_지시 및 요구사항:_
아래 목록에서 "Task: Click the Limite de horas faltas field" 문구가 들어 있는 줄부터 "Open File Explorer" 문구가 들어 있는 줄까지만, "Given" 대신 "Query" 문구를 넣고 나머지는 그대로 둔 채 수정해 줄 수 있나요?

_추출된 목록:_
+---+
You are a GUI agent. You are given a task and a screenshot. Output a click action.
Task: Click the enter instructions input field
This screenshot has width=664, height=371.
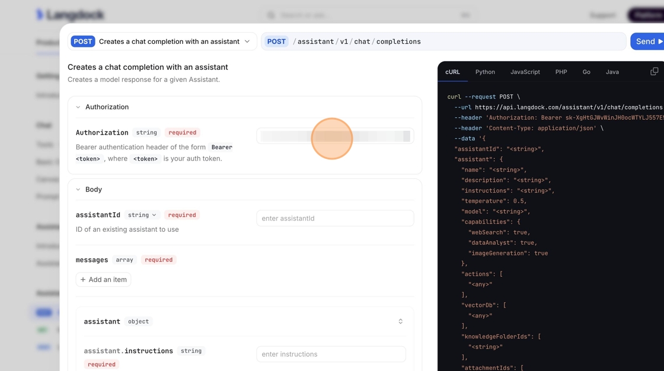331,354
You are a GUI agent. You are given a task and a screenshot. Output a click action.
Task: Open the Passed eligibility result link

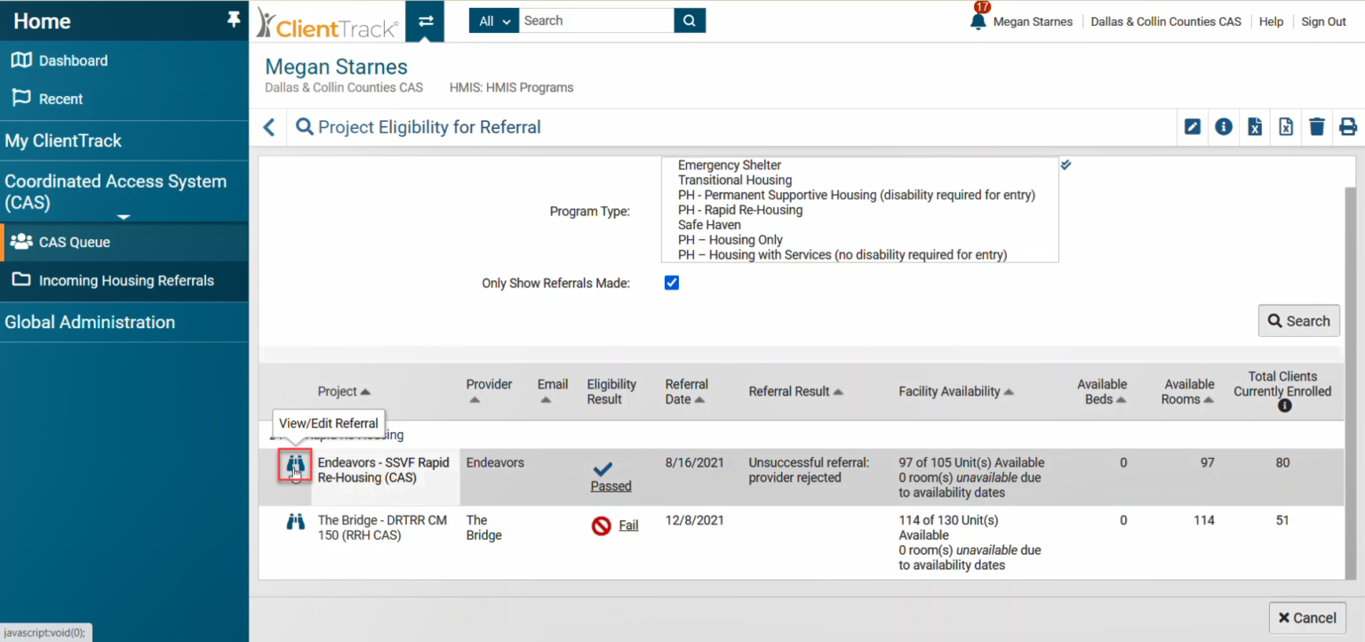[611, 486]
+---+
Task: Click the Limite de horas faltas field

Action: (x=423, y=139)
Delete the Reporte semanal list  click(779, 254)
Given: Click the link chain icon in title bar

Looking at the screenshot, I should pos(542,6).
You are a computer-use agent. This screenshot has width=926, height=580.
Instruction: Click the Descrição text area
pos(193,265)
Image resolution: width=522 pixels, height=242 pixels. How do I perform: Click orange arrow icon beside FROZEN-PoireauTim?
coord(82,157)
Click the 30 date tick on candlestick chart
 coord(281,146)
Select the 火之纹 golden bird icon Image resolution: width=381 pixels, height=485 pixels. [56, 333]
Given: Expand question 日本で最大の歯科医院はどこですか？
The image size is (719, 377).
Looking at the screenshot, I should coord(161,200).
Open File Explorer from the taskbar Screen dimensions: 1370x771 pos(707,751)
+---+
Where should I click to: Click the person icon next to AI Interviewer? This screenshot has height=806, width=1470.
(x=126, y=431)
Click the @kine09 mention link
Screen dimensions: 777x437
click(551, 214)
+---+
_문제 풀이:_
Task: Click the Limite de horas faltas field

Action: (x=423, y=139)
Delete the Reporte semanal list  click(779, 254)
Query: Click the link chain icon in title bar

Looking at the screenshot, I should pos(542,6).
You are a computer-use agent. This screenshot has width=926, height=580.
Instruction: Click the Descrição text area
pos(193,265)
Image resolution: width=522 pixels, height=242 pixels. How do I perform: Click orange arrow icon beside FROZEN-PoireauTim?
coord(82,157)
Click the 30 date tick on candlestick chart
 coord(281,146)
Select the 火之纹 golden bird icon Image resolution: width=381 pixels, height=485 pixels. [56, 333]
Query: Expand question 日本で最大の歯科医院はどこですか？
The image size is (719, 377).
Looking at the screenshot, I should coord(161,200).
Open File Explorer from the taskbar Screen dimensions: 1370x771 pos(707,751)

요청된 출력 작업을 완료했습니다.